Os desafios continuam
Apesar dos resultados observados pelas instituições que atuam com crianças e adolescentes, os desafios permanecem.
De acordo com a pesquisa para essa reportagem, a Casa de Dom Bosco aponta dificuldades relacionadas à captação de recursos, manutenção da estrutura física e ampliação das atividades oferecidas. Além disso, as demandas apresentadas pelas famílias atendidas tornam-se cada vez mais complexas. Mesmo assim, a instituição segue atuando em parceria com órgãos públicos, escolas, empresas e outras organizações sociais para ampliar as oportunidades oferecidas à comunidade.
Mais do que combater efeitos imediatos da desigualdade, iniciativas como essa procuram interromper ciclos históricos de exclusão apresentados ao longo desta série de reportagens.

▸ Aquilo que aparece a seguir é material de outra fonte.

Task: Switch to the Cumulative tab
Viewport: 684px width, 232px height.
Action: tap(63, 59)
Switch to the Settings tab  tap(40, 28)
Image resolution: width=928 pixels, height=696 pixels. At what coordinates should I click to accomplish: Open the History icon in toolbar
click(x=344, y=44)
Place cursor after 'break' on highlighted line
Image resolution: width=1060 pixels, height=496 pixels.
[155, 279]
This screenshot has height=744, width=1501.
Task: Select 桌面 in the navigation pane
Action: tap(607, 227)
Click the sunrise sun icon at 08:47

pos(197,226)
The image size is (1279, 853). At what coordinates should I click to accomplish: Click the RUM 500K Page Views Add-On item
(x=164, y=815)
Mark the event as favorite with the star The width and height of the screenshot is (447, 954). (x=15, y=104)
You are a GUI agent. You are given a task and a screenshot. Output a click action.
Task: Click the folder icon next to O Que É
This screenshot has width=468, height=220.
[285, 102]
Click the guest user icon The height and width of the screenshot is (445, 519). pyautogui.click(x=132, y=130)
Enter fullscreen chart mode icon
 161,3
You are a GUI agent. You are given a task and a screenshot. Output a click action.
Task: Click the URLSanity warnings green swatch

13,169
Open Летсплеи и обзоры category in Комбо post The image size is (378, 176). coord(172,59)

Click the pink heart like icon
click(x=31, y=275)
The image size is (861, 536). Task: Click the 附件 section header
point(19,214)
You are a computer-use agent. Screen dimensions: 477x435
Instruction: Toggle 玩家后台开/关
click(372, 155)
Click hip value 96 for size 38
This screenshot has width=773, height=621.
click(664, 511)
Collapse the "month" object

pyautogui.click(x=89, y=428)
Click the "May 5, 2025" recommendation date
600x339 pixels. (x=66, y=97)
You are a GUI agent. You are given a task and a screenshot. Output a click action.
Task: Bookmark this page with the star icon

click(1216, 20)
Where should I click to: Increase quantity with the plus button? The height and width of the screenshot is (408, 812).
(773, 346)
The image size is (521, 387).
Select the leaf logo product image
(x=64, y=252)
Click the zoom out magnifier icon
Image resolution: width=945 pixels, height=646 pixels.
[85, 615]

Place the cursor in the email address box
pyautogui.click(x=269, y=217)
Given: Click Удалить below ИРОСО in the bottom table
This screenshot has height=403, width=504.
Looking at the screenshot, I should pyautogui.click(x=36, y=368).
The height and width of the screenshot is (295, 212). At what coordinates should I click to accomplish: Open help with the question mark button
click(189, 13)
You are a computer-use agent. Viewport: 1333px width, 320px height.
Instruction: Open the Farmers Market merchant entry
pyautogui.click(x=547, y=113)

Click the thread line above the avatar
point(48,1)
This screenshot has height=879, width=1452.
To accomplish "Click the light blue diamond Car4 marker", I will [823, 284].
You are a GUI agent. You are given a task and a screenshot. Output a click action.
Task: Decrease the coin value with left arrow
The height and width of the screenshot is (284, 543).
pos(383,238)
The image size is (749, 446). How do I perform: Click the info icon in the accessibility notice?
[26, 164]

Toda criança e adolescente merece oportunidades para desenvolver seu potencial, sonhar e construir um futuro digno. Investir na infância é investir na transformação da sociedade.”— Bruno Faria, coordenador da Casa de Dom Bosco
Para o coordenador Bruno Faria, o investimento na infância é uma escolha capaz de transformar realidades.
Talvez não exista uma solução única para a desigualdade social na infância. Mas, para muitas crianças, a oportunidade de ser acolhida, ouvida e incentivada a construir um projeto de vida pode representar exatamente aquilo que dá nome a esta reportagem: uma luz no fim do túnel.